Les pâturages extensifs du Jura font partie des habitats les plus riches en espèces de Suisse. Pourtant, cette richesse est menacée par l’intensification des pratiques agricoles en général et le broyage du sol en particulier.

Paysage jurassien typique avec une mosaïque paysagère entre forêt et espaces ouverts constitués de pâturages extensifs richement structurés
Paysage jurassien typique avec une mosaïque paysagère entre forêt et espaces ouverts constitués de pâturages extensifs richement structurés
photo © Anatole Gerber
L’alouette lulu est une espèce typique des pâturages du Jura
L’alouette lulu est une espèce typique des pâturages du Jura
photo © Zdenek Tunka
Pâturage boisé girobroyé par petits et grands bouts. Le girobroyage est néfaste pour la biodiversité autant sur de grandes surfaces que sur de plus petites. Il en résulte une homogénéisation au niveau de la surface touchée, mais également à l’échelle paysagère
Pâturage boisé girobroyé par petits et grands bouts. Le girobroyage est néfaste pour la biodiversité autant sur de grandes surfaces que sur de plus petites. Il en résulte une homogénéisation au niveau de la surface touchée, mais également à l’échelle paysagère
photo © Anatole Gerber
L’effet lissant et homogénéisant du girobroyage. Au premier plan une portion d’un pâturage passé au girobroyeur et réensemencé avec une prairie artificielle. Au deuxième plan le pâturage dans son état initial, encore riche en structures et en espèces
L’effet lissant et homogénéisant du girobroyage. Au premier plan une portion d’un pâturage passé au girobroyeur et réensemencé avec une prairie artificielle. Au deuxième plan le pâturage dans son état initial, encore riche en structures et en espèces
photo © Anatole Gerber

Lorsqu’on parle du Jura, on pense souvent aux longues crêtes parsemées de pâturages boisés. En effet, les pâturages boisés sont les éléments emblématiques du paysage jurassien. Cette mosaïque de forêts et d’espaces ouverts a été façonnée par l’exploitation sylvo-pastorale traditionnelle durant de nombreux siècles. A l’intérieur de cette mosaïque paysagère, le pâturage extensif et la présence de nombreuses petites structures comme les affleurements rocheux, les murgiers et les bosses comportant une végétation rase et très typique, ainsi que les buissons, les arbres isolés et les souches créent une hétérogénéité qui est favorable à la biodiversité. De nombreuses espèces devenues menacées ou rares sur le Plateau peuvent encore être trouvées ici, notamment l’alouette lulu.

Idylle trompeuse

Si le paysage du Jura peut paraître intact et sauvage, il connaît un recul massif de la biodiversité depuis les années 1990. Les différents indicateurs de biodiversité révèlent cette tendance particulièrement négative pour les papillons diurnes, les orthoptères ainsi que la flore des prairies et pâturages secs (PPS) dans le Jura. Pour les orthoptères et la flore des PPS, cette tendance est plus marquée sur les 20 dernières années pour le Jura que pour les autres régions biogéographiques de Suisse, notamment le Plateau. Des recherches ciblées de l’alouette lulu dans la chaîne du Jura dans le cadre de l’Atlas des oiseaux nicheurs de Suisse indiquent également un nouveau recul de l’espèce en seulement 10 ans. En ligne de mire, la rationalisation et la restructuration des exploitations qui ont entraîné une intensification de nombreux pâturages et pâturages boisés dans la plupart des cantons du massif jurassien, mais aussi dans le Jura français.

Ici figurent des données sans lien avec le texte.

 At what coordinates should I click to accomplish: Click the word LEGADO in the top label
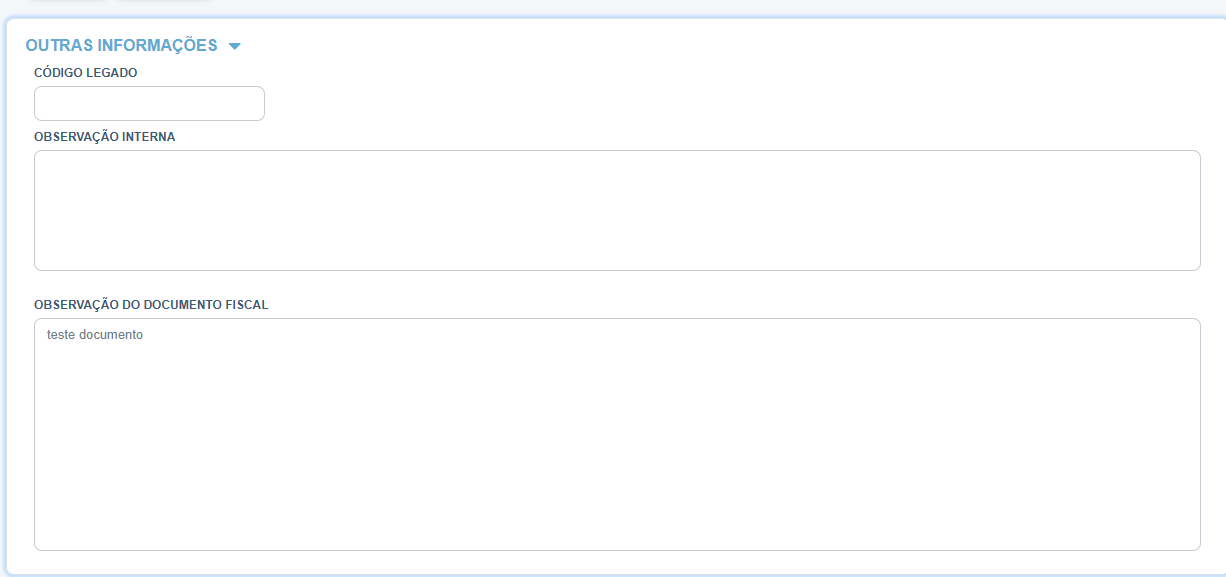tap(113, 73)
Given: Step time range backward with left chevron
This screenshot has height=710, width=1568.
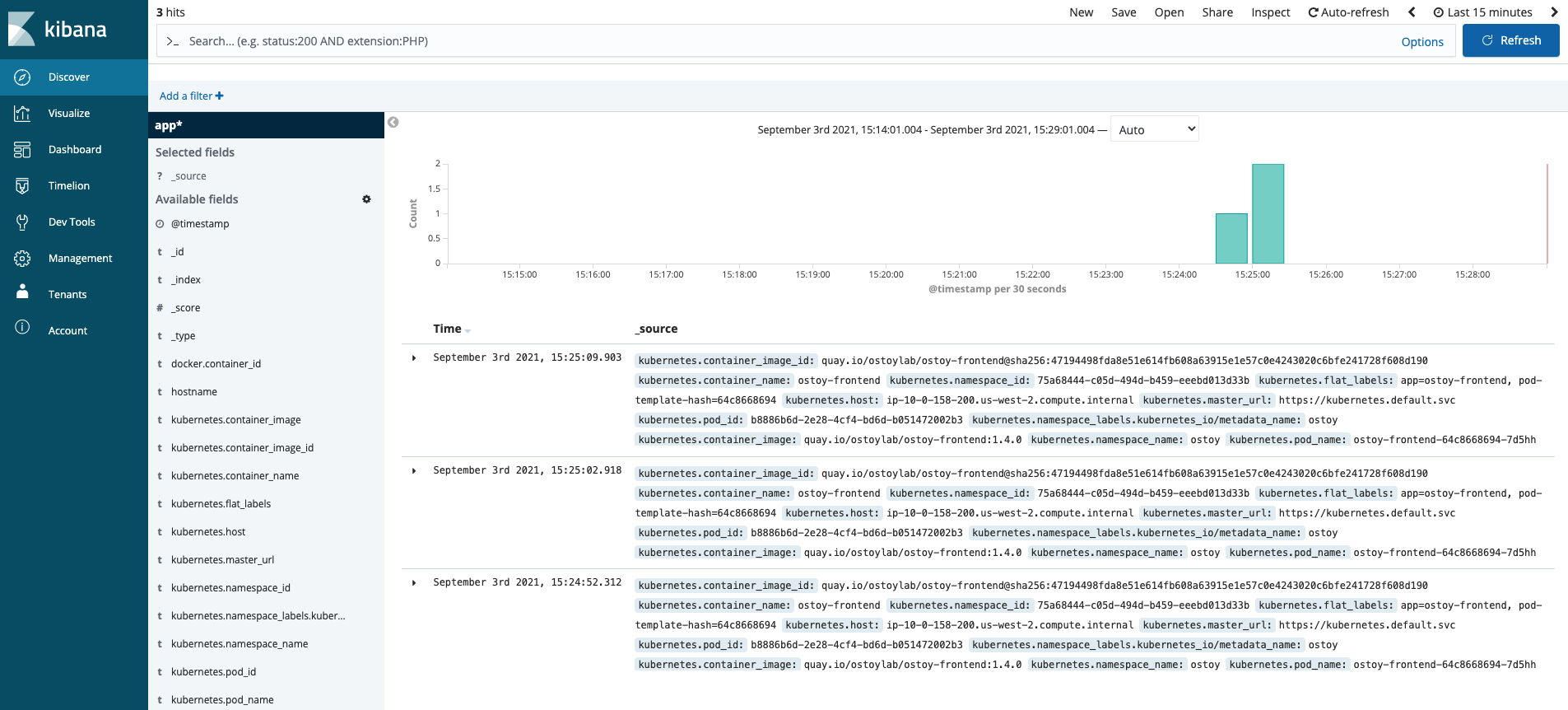Looking at the screenshot, I should [x=1412, y=12].
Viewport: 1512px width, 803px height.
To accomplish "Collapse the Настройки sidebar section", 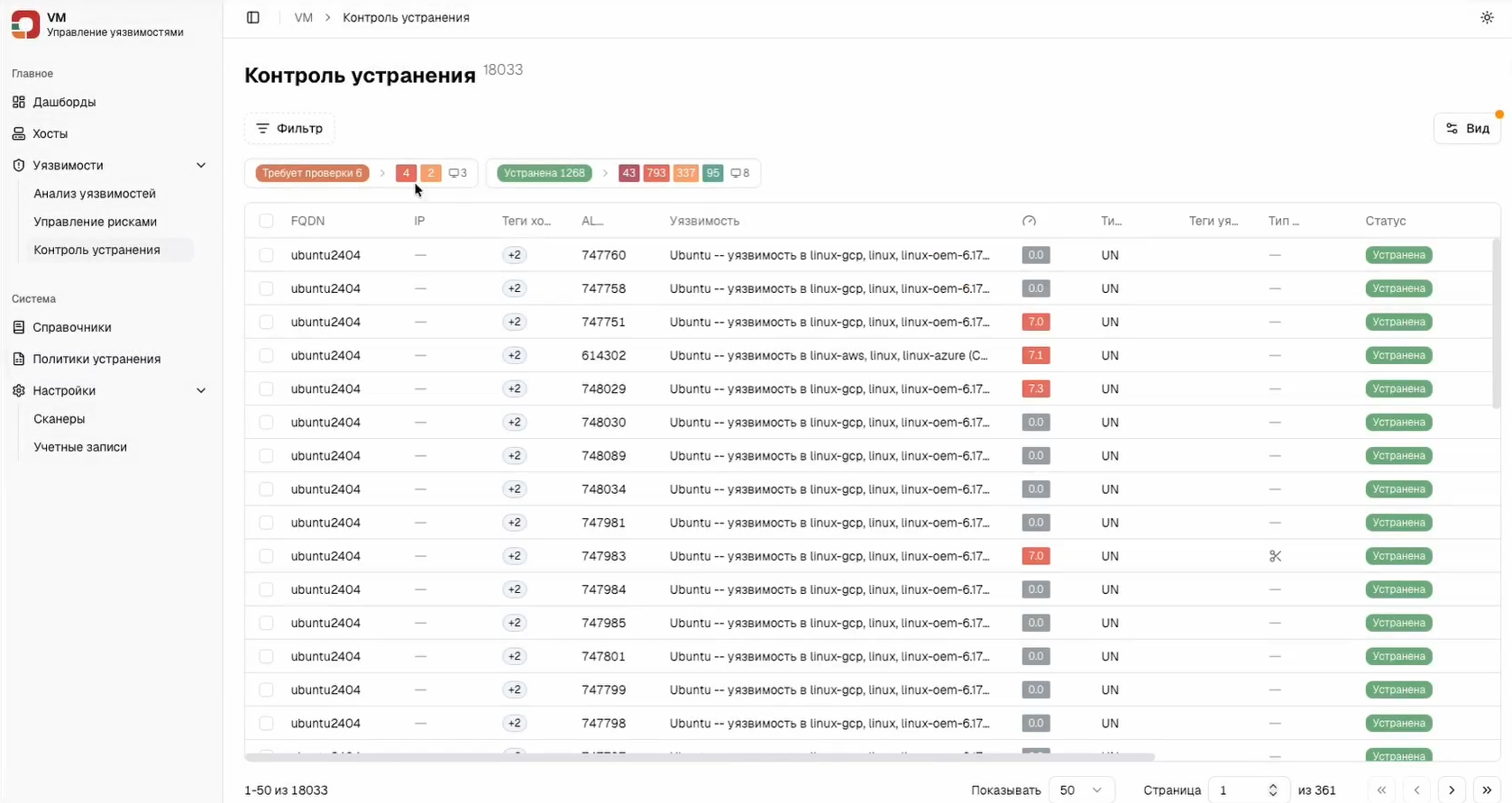I will click(201, 391).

Gibroyeurs – destructeurs de pâturages

Alors que l’intensification des pratiques agricoles dans la chaîne jurassienne est globale, les méthodes employées pour y parvenir sont parfois très particulières. Ici, on y va carrément avec des machines puissantes – appelés girobroyeurs - capables de détruire roches et cailloux, pouvant broyer le sol sur une profondeur de 5–25 cm. Cette technique permet de concasser les pierres, éliminant ainsi les affleurements rocheux et les petites irrégularités du terrain que l’on trouve si souvent sur les pâturages du Jura. La structure du sol est ainsi « améliorée » d’un point de vue agricole et le terrain nivelé ce qui permet d’augmenter le rendement et de faciliter l’exploitation mécanique. Le lissage du terrain est généralement suivi par le réensemencement d’une prairie artificielle qui peut être fauchée deux à trois fois par an. En détruisant les microhabitats, tels que les affleurements de calcaire qui comportent une flore très spécialisée et diversifiée, le girobroyage a un effet homogénéisant important. La reconstitution du milieu est quasiment impossible, car l’effet du girobroyage est irréversible à l’échelle humaine. Les pâturages riches en espèces passés au girobroyeur sont ainsi perdus à jamais.

Législation et ampleur de la pratique

La pratique du girobroyage est connue depuis le milieu des années 1990. Plusieurs cantons du Jura plissé ont plus ou moins rapidement reconnu la nécessité de légiférer sur la question dès le milieu des années 2000. La réglementation diffère parfois beaucoup d’un canton à l’autre, Berne et de Neuchâtel étant les moins restrictifs en la matière. Dans le canton de Berne, le girobroyage n’est pas totalement interdit, mais doit faire l’objet d’une demande de permis de construire. Trois à quatre demandes de ce genre sont formulées par an. Dans le canton de Neuchâtel, le girobroyage partiel, c’est-à-dire limité à de petites surfaces de quelques mètres carrés, peut être autorisé dans les prairies et les pâturages permanents (mais pas en pâturage boisé) hors périmètre de protection moyennant un permis. En moyenne, cinq demandes sont enregistrées chaque année. Dans les cantons de Soleure et de Vaud où une réglementation spécifique est inexistante, la question est traitée par le biais d’autres lois ou ordonnances. Bien que des réglementations existent et que le problème soit connu depuis plus de 20 ans, plusieurs cas de girobroyage ont été rapportés aussi bien avant qu’après réglementation. Alors que dans les cantons de Soleure et de Vaud le girobroyage reste rare, il est nettement plus présent dans le Jura bernois, le canton du Jura et le Jura neuchâtelois.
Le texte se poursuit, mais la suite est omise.